Mr Shane Olsen v Pennington Produce Pty Ltd T/A Bundaberg Fresh Food Market
[2019] FWC 8544
•18 DECEMBER 2019
| [2019] FWC 8544 |
| FAIR WORK COMMISSION |
DECISION |
Fair Work Act 2009
s.394 - Application for unfair dismissal remedy
Mr Shane Olsen
v
Pennington Produce Pty Ltd T/A Bundaberg Fresh Food Market
(U2019/5308)
COMMISSIONER BOOTH | BRISBANE, 18 DECEMBER 2019 |
Application for an unfair dismissal remedy – application dismissed under s.587.
[1] Mr Shane Olsen (the Applicant) has applied to the Fair Work Commission (the Commission) under s.394 of the Fair Work Act 2009 (the Act) for a remedy, alleging he was unfairly dismissed from his employment with Pennington Produce Pty Ltd T/A Bundaberg Fresh Food Market (the Respondent) on 28 April 2019.

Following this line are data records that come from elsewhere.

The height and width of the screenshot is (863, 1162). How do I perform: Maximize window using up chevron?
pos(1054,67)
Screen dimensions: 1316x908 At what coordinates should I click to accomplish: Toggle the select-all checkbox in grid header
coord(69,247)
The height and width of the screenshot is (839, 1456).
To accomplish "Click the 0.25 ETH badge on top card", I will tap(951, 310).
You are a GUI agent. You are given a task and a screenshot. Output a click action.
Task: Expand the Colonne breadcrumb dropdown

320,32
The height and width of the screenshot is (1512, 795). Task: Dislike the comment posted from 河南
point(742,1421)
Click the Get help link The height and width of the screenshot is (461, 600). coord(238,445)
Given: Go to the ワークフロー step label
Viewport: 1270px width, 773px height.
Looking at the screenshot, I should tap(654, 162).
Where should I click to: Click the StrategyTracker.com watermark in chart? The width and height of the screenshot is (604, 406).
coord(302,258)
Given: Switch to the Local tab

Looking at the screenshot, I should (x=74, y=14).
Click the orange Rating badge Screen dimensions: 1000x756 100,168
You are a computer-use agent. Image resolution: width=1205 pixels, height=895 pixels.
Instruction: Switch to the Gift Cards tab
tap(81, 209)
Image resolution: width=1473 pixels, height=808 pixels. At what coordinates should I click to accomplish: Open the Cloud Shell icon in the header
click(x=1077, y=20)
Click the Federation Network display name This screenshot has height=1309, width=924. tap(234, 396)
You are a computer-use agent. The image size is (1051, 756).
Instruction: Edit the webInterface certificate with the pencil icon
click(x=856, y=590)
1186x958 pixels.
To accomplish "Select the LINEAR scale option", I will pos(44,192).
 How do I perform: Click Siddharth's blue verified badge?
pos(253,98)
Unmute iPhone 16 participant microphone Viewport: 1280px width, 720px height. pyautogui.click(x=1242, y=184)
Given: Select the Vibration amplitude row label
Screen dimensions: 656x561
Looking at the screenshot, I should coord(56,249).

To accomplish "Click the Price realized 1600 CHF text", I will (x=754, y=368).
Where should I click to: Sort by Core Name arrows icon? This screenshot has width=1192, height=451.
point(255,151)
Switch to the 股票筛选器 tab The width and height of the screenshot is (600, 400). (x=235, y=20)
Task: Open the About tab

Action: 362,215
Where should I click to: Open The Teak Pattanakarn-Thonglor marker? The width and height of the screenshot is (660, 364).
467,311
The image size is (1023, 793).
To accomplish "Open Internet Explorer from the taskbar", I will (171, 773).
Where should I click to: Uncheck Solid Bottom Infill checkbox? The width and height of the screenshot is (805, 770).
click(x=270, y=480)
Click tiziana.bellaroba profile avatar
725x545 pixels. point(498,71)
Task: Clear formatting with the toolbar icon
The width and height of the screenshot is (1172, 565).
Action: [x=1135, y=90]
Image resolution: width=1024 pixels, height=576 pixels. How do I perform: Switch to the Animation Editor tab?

[2] On 12 July 2019, the matter was listed for conciliation however did not proceed due to the Respondent being uncontactable.
[3] On 15 July 2019, the Respondent sent correspondence to the Commission to the effect that the business was “broke” and due to the Respondent contact person suffering acute depression he was unable to take any phone calls and was experiencing difficulty opening emails.
[4] The matter was allocated to my Chambers on 25 July 2019 for further dealing.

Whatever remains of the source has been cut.